Business Environment

Global markets are experiencing significant volatility driven by concerns over inflation, rising interest rates, slowing economic growth and geopolitical uncertainty. The annual inflation rate in the United States increased to 9.1% in June 2022, the highest rate since November 1981, but decreased to 3.0% in June 2023. As a result, from January 1, 2022 through July 26, 2023, the Federal Reserve increased the federal funds rate by 525 basis points and has indicated its intention to continue to increase interest rates in an effort to combat inflation. The rising interest rates, coupled with periods of significant equity and credit market volatility may potentially make it more difficult for us to find attractive opportunities for our funds to exit and realize value from their existing investments. Historically, inflation has tended to favor new capital formation for Caliber’s funds, as investors seek opportunities that can hedge against rising costs, such as real estate investments. In addition, the increase in interest rates has put pressure on owners of existing real estate to sell assets as their loans mature. Combined with a shrinking pool of buyers, the commercial and residential real estate markets in our favored geographies are moving away from a seller’s market and closer to a buyer’s market. It remains to be seen if a stressed or distressed market may emerge, similar to Caliber’s early years of operations. In both a buyer’s market and a stressed or distressed market, Caliber expects its business model to outperform, as our direct access to investor capital and our ability to invest in a variety of asset classes allows Caliber to move with the market and take advantage of potentially attractive prices. For project execution, inflation has increased the cost of nearly all building materials and labor types, increasing the cost of construction and renovation of our funds’ assets.

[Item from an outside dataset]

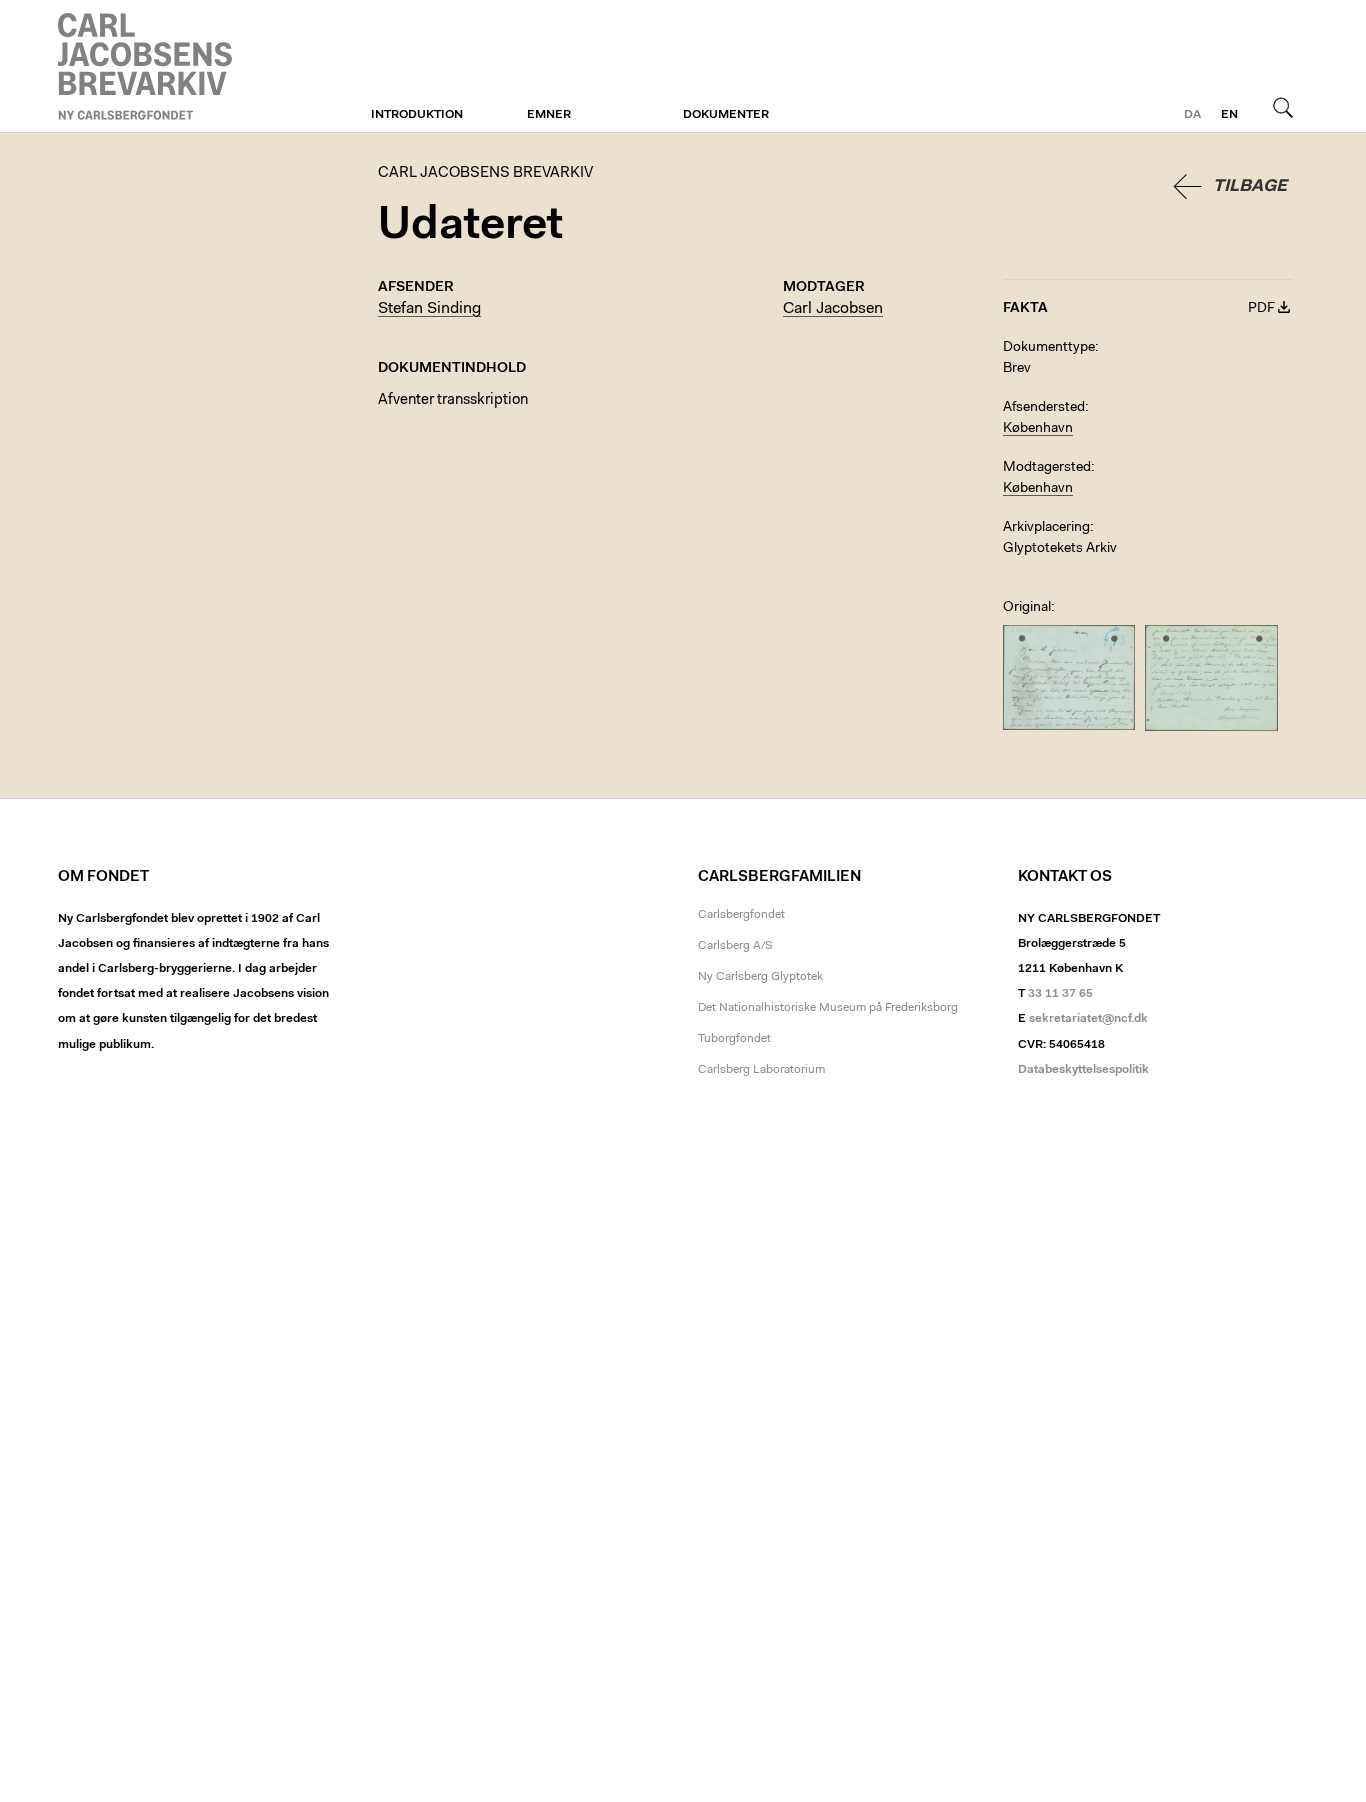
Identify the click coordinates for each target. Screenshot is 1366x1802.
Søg (1283, 107)
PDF (1261, 309)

Key Financial Measures and Indicators

Our key financial measures are discussed in the following pages. Additional information regarding these key financial measures and our other significant accounting policies can be found in Note 2 – Summary of Significant Accounting Policies in the notes to our accompanying condensed consolidated financial statements included herein.

Total Revenue

We generate the majority of our revenue from (i) asset management fees, (ii) performance allocations and (iii) advisory and transaction services. Included within our consolidated results, are the related revenues of certain consolidated VIEs.

Total Expenses

Total expenses include operating costs, general and administrative, marketing and advertising and depreciation and amortization. Included within our consolidated results, are the related expenses of consolidated VIEs.

Other Income (Expenses)

Other income (expenses) include interest expense and interest income.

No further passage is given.